Jim Emerson | 2012-02-10
Why don't the critics, the Oscars and the box-office audience ever seem to agree on the best movies of the year? This question really bugs some people, but I've never understood it, because criticism, intra-industry acclaim and ticket-sales revenue represent such separate and distinct ways of looking at movies. If they all redundantly reinforced the same choices, what would be the point? (Only the money is necessary to the movie business, which regards reviews and awards as simply part of the promotional campaign.) The way I see it, asking why critics, Academy voters and audiences don't agree is like asking why Democrats and Republicans don't choose the same candidates for president (although I once knew a woman who seriously proposed that Ronald Reagan and Geraldine Ferraro would make a great ticket). The obvious reason is: different constituencies want different things.
Audiences want to be entertained, maybe a little inspired. Critics want to be entertained too, of course, but some also seek the greater pleasures of art. For some of us, the hackneyed phrase "mindless entertainment" is a contradiction in terms: how can something be entertaining unless it engages your attention on more than an autonomic level? Oscar voters... well, who the hell knows what they want? But we all want to feel better about ourselves, don't we? Movies, good and bad, can help with that.

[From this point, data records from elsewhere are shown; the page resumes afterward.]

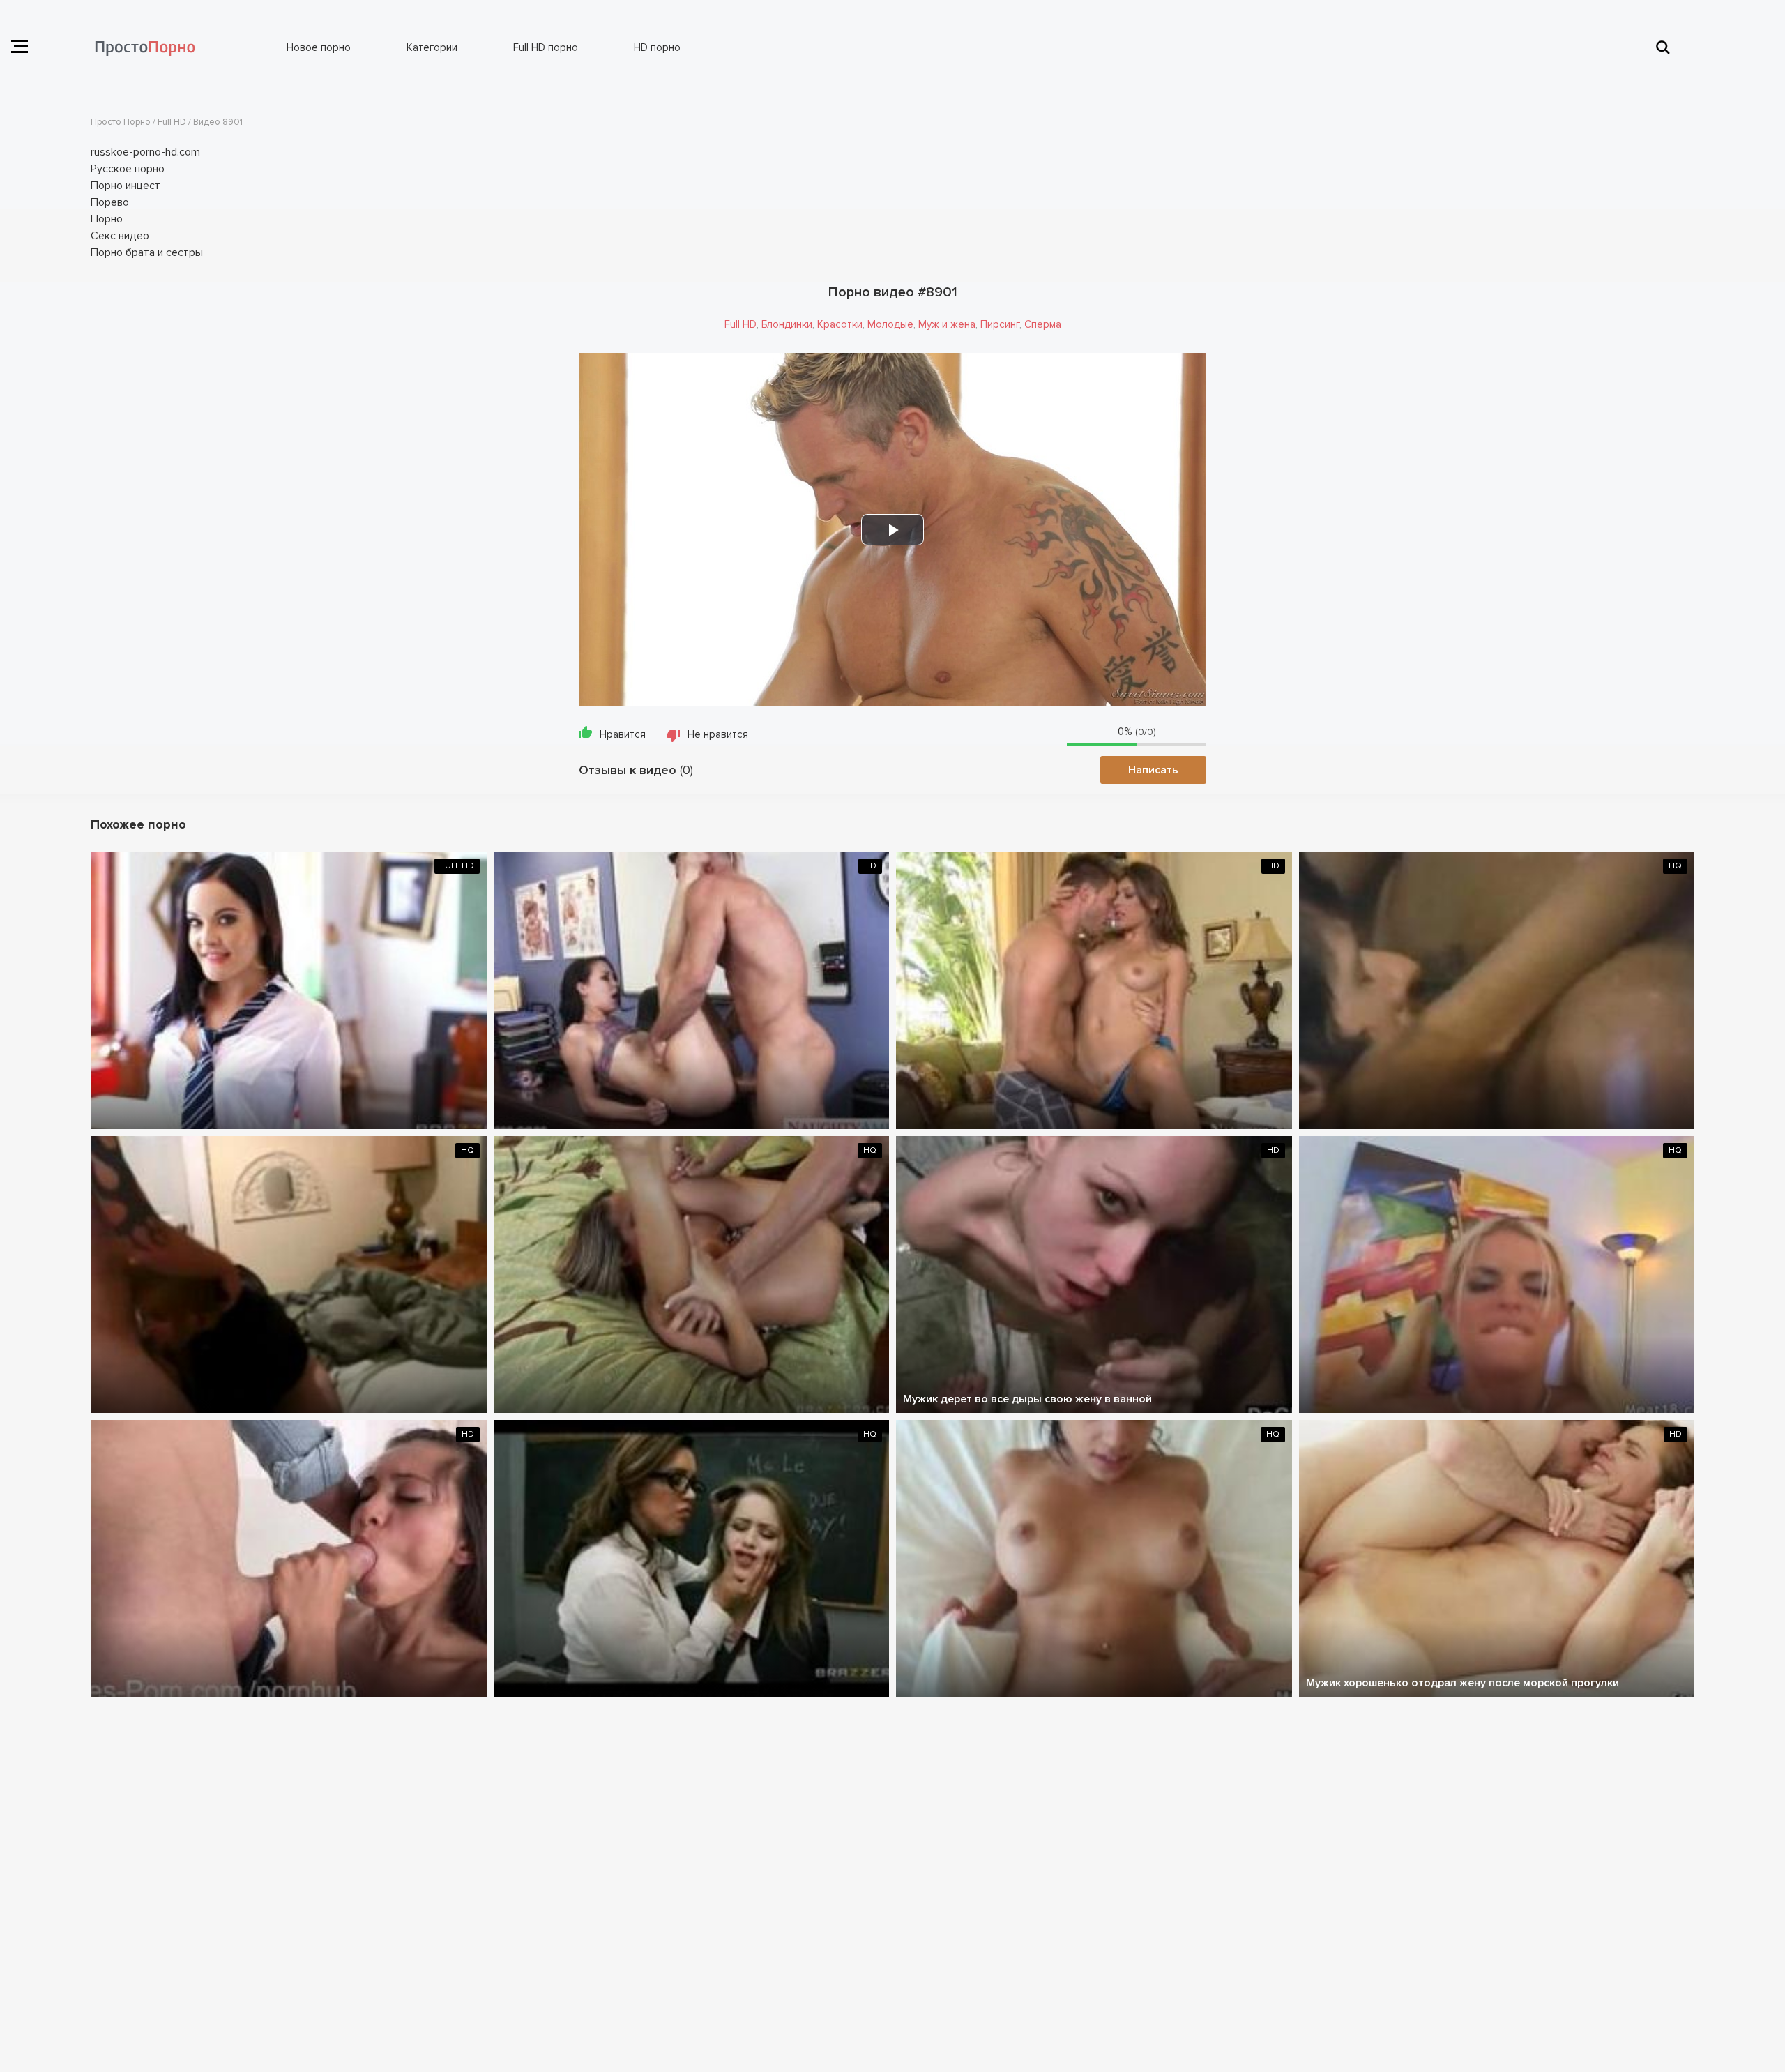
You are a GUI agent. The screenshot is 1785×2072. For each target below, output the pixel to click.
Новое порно (319, 47)
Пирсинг (999, 324)
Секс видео (120, 236)
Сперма (1042, 324)
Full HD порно (545, 47)
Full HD (740, 324)
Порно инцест (125, 185)
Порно (107, 219)
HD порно (657, 47)
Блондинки (786, 324)
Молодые (890, 324)
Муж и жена (946, 324)
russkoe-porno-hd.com (145, 152)
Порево (110, 202)
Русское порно (128, 169)
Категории (432, 47)
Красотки (840, 324)
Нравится (623, 734)
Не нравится (718, 734)
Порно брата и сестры (147, 252)
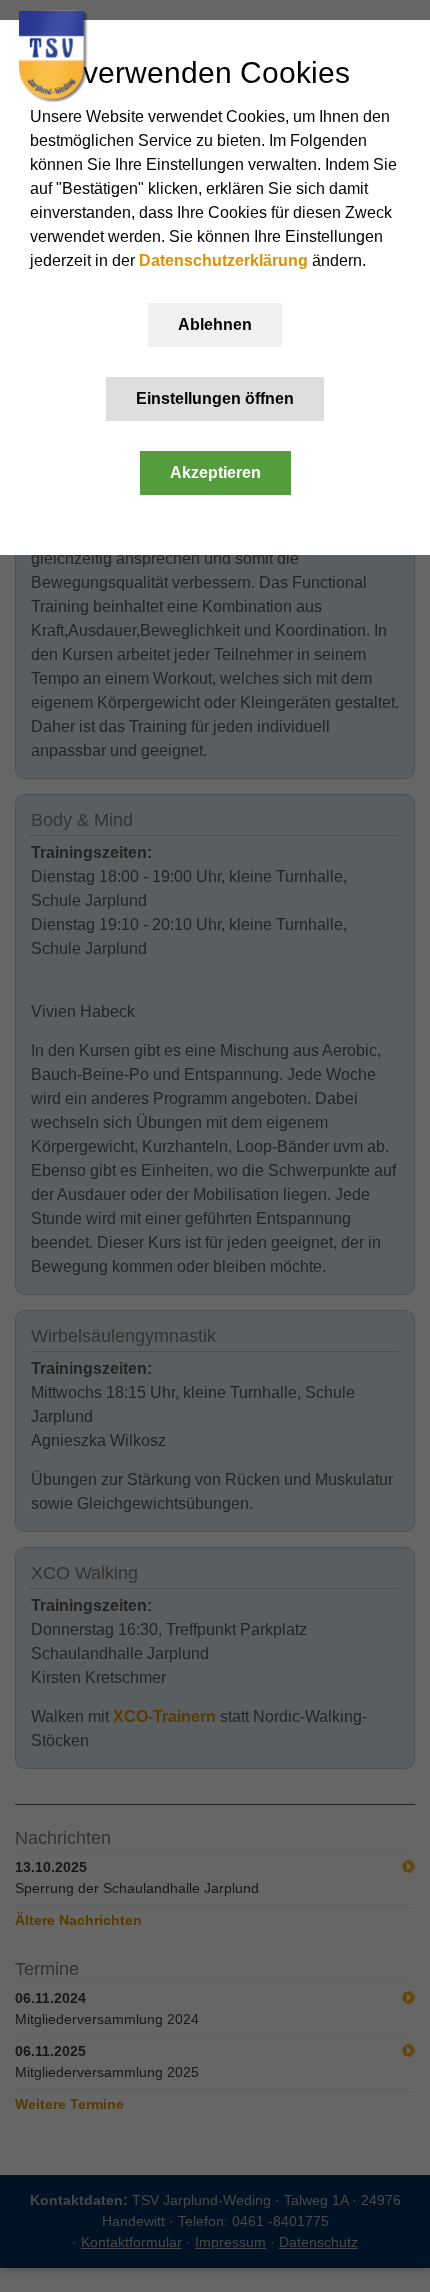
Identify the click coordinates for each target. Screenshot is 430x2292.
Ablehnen (215, 324)
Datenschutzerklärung (223, 260)
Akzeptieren (215, 472)
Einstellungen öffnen (215, 398)
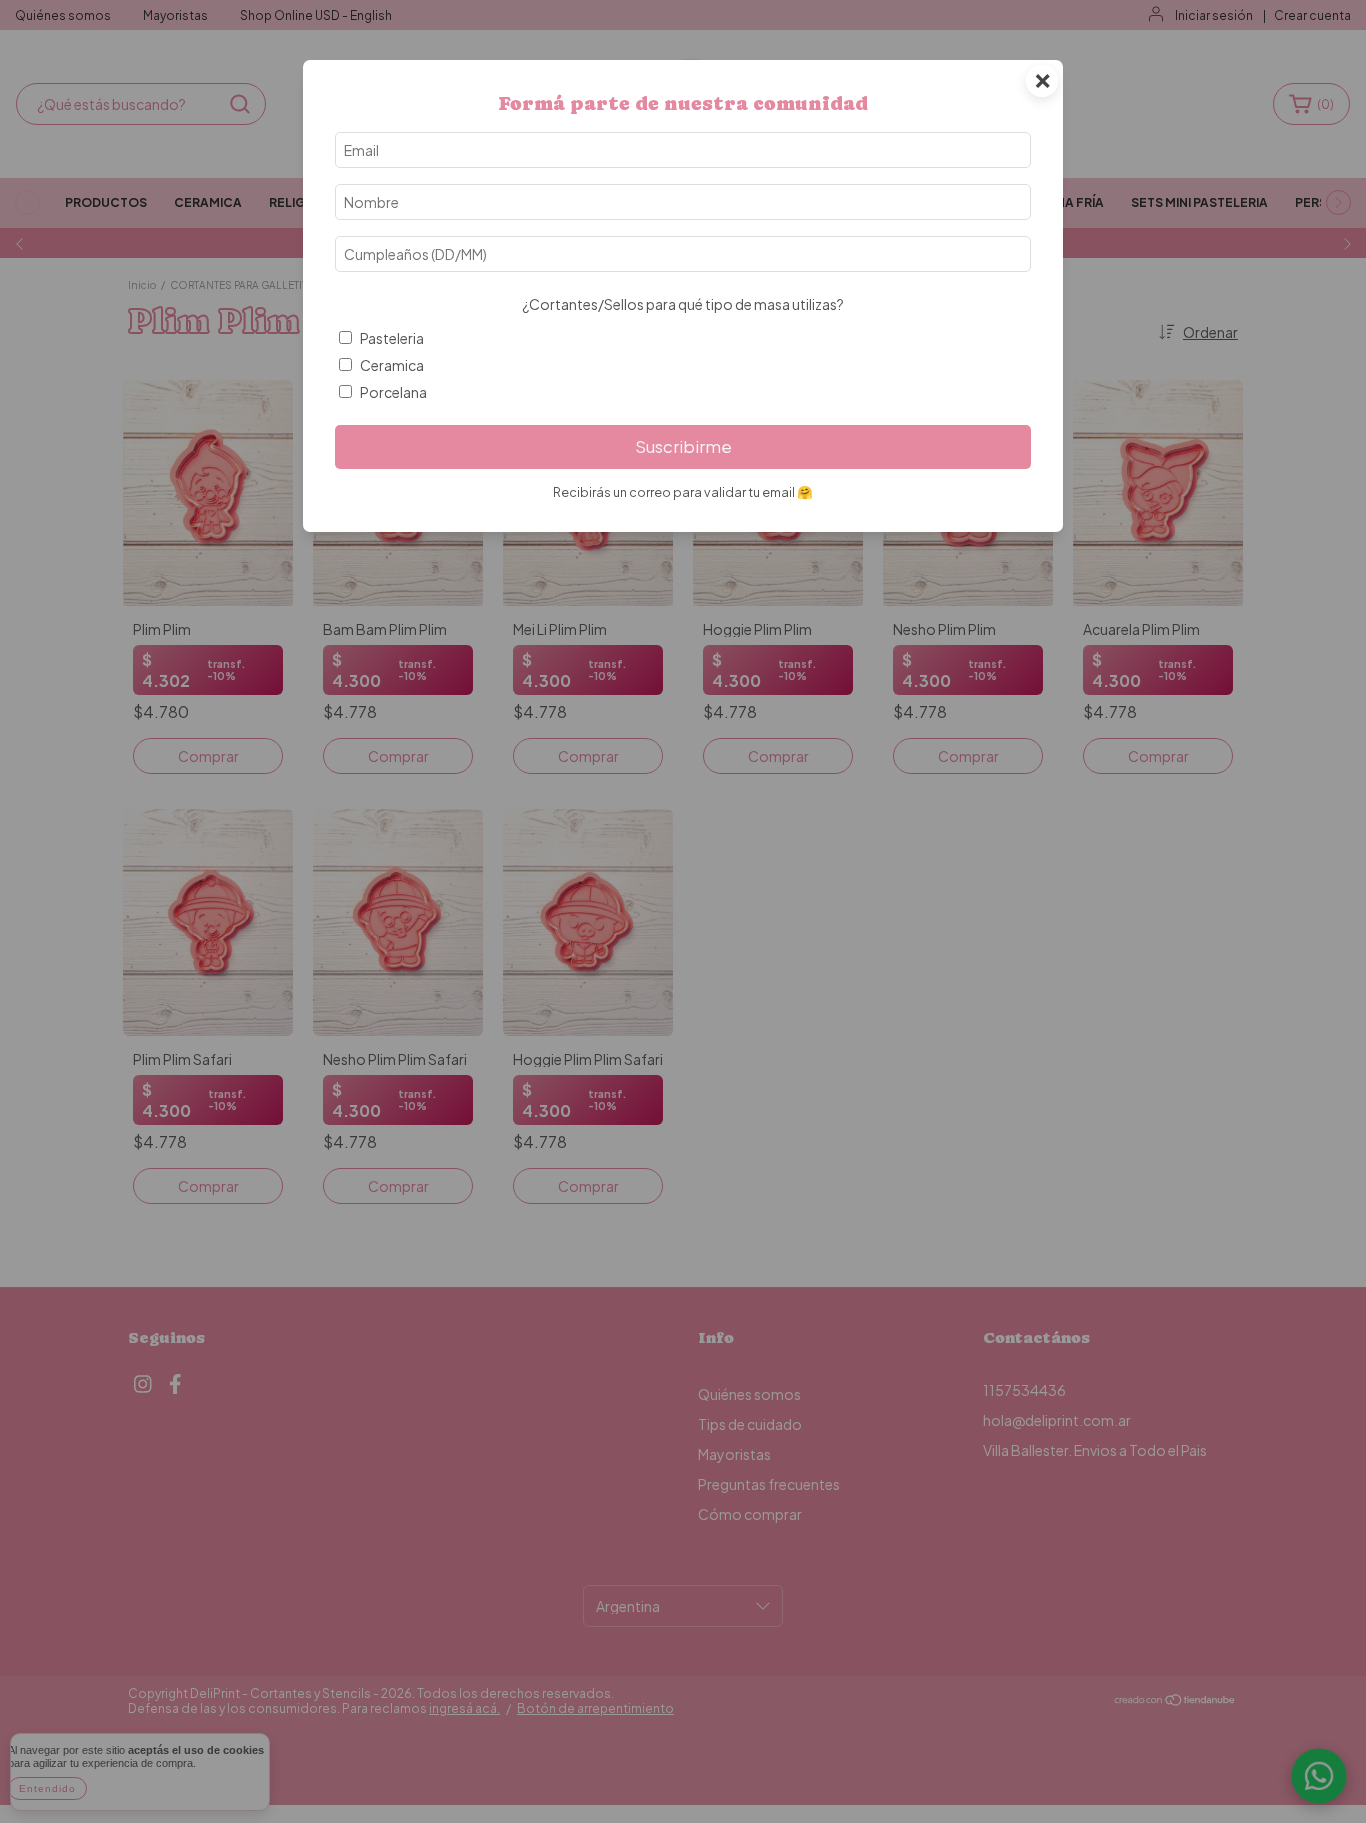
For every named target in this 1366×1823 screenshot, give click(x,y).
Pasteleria (392, 338)
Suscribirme (683, 446)
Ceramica (392, 365)
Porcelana (393, 392)
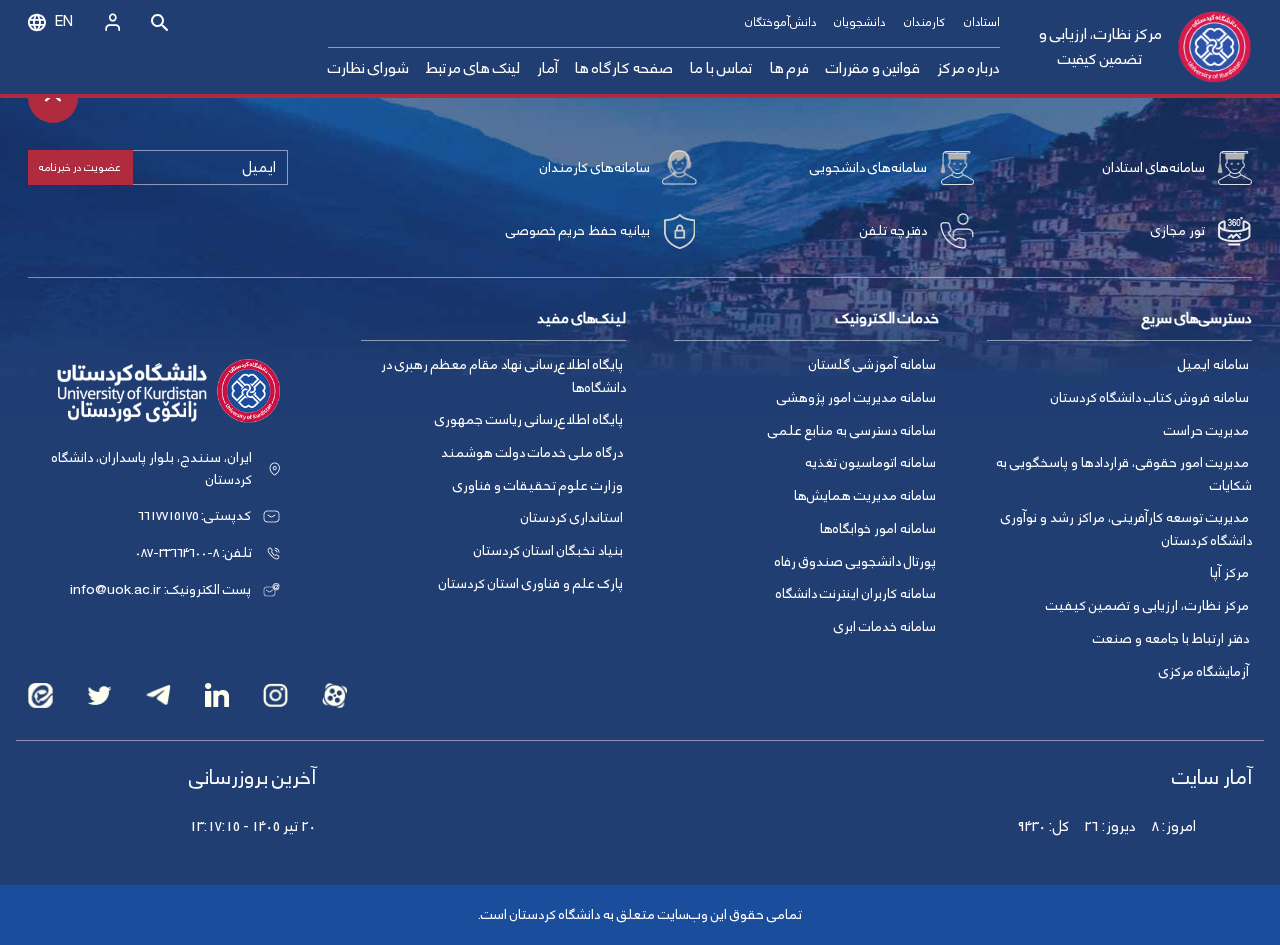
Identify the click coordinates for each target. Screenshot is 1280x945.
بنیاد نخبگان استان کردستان (548, 551)
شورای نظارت (368, 68)
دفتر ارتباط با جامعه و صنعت (1171, 639)
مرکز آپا (1229, 573)
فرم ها (789, 68)
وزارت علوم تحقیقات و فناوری (538, 486)
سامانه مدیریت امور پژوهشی (856, 398)
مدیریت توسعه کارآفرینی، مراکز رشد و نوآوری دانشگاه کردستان (1126, 529)
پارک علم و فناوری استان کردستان (531, 584)
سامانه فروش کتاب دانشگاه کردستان (1150, 398)
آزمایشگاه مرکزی (1204, 672)
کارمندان (924, 22)
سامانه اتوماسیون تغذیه (870, 463)
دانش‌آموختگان (780, 22)
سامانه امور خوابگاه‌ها (878, 529)
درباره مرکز (968, 68)
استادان (982, 22)
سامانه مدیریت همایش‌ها (865, 496)
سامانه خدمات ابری (885, 627)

Andrew O'Hehir at Salon ("And the Oscar goes to... 'Twilight'!") makes a modest proposal: "What if the Oscars -- an imaginary Oscars, a thought-experiment Oscars, the Oscars of an alternate universe -- honored movies that people actually liked?" His alt.hollywood version would be "an unholy blend of the MTV Movie Awards and the Indiewire critics' poll" in which "Melancholia," "A Separation" and "Tinker Tailor Soldier Spy" would go up against "Harry Potter," "Twilight" and "Mission: Impossible."